:: Texte cité ::

Cette prière constante pour toutes les grâces — en particulier celle de l’amour de Dieu, que nous devons demander plus que toute autre grâce — cette prière constante croît de telle sorte que la Vierge Marie se montre plus compatissante, plus maternelle, à mesure que la personne grandit dans cette expérience, dans cette sorte de providence souriante et accessible qu’elle offre à chacun. Ainsi, il arrive que les gens demandent parfois à la Vierge Marie de véritables petites choses, des choses insignifiantes, qu’elle accorde également, comme une mère qui veut donner à ses enfants des choses grandes et petites, et qui a un sourire particulièrement affectueux pour les petites choses qu’on lui demande.
Il y a une sorte d’aurore de confiance, une sorte d’aurore de la véritable compréhension de nos relations avec Notre-Dame, qui, même si l’âme traverse de très longues et dures épreuves, des périodes de sécheresse, des périodes de difficulté, laisse en elle quelque chose qui ressemble à une lumière, une lumière qui accompagne l’homme tout au long de sa vie, jusqu’à l’heure de la mort, et même jusqu’aux derniers et plus amers combats de l’agonie.
Je recommanderais vivement à ceux qui sont présents de demander à la Vierge Marie au moins la grâce qu’elle les conduise, par quelques faveurs, sur ce chemin très affectueux et particulier, un chemin de petites demandes, de petites complaisances, qui établit une sorte d’intimité avec elle et qui nous amène parfois à ceci : nous demandons quelque chose qui ne fait pas partie de ses desseins, parce que c’est une épreuve que nous devons traverser, et elle veut qu’il en soit ainsi. Eh bien ! Elle ne donne pas ce que nous demandons, mais elle nous donne une force bien plus grande que celle que nous avions imaginée pour supporter l’épreuve. Et finalement, elle nous donne quelque chose de bien meilleur que ce que nous avions demandé.
Les légendes du Moyen Âge montrent le véritable visage de Notre-Dame
Les légendes sur la dévotion mariale du Moyen Âge — certaines véridiques, d’autres inventées — présentent cette forme de grâce de Notre-Dame et sa bienveillance d’une douceur indescriptible dans le traitement des âmes. Peu nous importe de savoir si ce que les légendes rapportent sur les personnes concernées est prouvé. Mais les récits sur la Vierge Marie sont véridiques, car les légendes, bien que légendes, montrent des aspects authentiques de la Vierge Marie, fondés sur la théologie mariale. C’est pourquoi elles nous donnent une juste perception de ce qu’est Notre-Dame et de la manière dont elle agit.

:::
:: Matériel fourni ::

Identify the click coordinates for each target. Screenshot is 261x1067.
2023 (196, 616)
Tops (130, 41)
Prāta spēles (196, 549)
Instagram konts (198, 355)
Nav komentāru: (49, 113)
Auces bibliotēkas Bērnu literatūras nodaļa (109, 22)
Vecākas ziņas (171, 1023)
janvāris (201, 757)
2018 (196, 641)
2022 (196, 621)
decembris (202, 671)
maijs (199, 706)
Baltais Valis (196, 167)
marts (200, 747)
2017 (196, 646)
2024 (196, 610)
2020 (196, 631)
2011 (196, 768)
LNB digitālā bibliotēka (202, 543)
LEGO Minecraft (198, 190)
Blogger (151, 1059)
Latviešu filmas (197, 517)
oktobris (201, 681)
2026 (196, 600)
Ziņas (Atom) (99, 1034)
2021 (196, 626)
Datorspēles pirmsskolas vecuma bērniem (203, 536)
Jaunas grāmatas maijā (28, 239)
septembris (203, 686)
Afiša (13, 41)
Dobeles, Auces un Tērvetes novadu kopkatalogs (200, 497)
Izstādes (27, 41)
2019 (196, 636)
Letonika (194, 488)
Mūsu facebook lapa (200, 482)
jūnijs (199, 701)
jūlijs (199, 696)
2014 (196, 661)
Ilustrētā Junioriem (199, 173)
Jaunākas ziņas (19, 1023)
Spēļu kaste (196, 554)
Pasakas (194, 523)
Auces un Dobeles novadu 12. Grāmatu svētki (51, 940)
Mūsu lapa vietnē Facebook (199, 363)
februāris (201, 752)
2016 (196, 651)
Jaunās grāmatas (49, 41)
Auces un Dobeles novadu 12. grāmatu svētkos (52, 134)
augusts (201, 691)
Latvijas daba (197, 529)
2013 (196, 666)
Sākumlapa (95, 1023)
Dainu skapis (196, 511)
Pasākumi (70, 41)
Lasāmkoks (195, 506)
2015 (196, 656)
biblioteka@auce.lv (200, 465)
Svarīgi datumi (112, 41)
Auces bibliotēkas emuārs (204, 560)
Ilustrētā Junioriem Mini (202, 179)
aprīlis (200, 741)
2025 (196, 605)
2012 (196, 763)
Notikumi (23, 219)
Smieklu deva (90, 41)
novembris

:::

_Exercices_
**1)** D'après le texte sur la dévotion mariale, quelle grâce devons-nous demander plus que toute autre ?
**2)** Prolongez le texte sur la dévotion mariale au-delà de sa dernière phrase.
Le matériel fourni n'a aucun rôle ici.

_Corrigé_
**1)** La grâce de l'amour de Dieu.

**2)**
Je me souviens, pour ces réflexions, d’un fait que beaucoup connaissent déjà, relaté dans Les Gloires de Marie de saint Alphonse de Liguori. Un homme, au Moyen Âge, avait un grand désir de voir Notre-Dame, et pour cela, il était prêt à tout donner, même à devenir aveugle. Par une inspiration ou un ange, je ne sais plus exactement, il apprit que s’il acceptait cette condition, il serait aveugle pour le reste de sa vie, mais il aurait la grâce de voir Notre-Dame. Il accepta. Notre-Dame lui apparut dans une beauté rayonnante, extrêmement bienveillante, royale, aimable, etc., et il fut ravi de la voir. Lorsque la vision se dissipa, il constata qu’il était aveugle d’un œil, et non des deux. Plus tard, il ressentit à nouveau ce désir ardent de voir Notre-Dame.
Nouvelle demande, puis le dilemme : « Acceptes-tu de devenir aveugle de l’autre œil également ? » Il hésita un peu… « Oui, j’accepte ! J’ai un tel désir de la revoir que je consens à être aveugle de l’autre œil aussi ! » Alors, Notre-Dame lui apparut, parla avec lui, et lorsque la vision se dissipa, il pouvait voir des deux yeux.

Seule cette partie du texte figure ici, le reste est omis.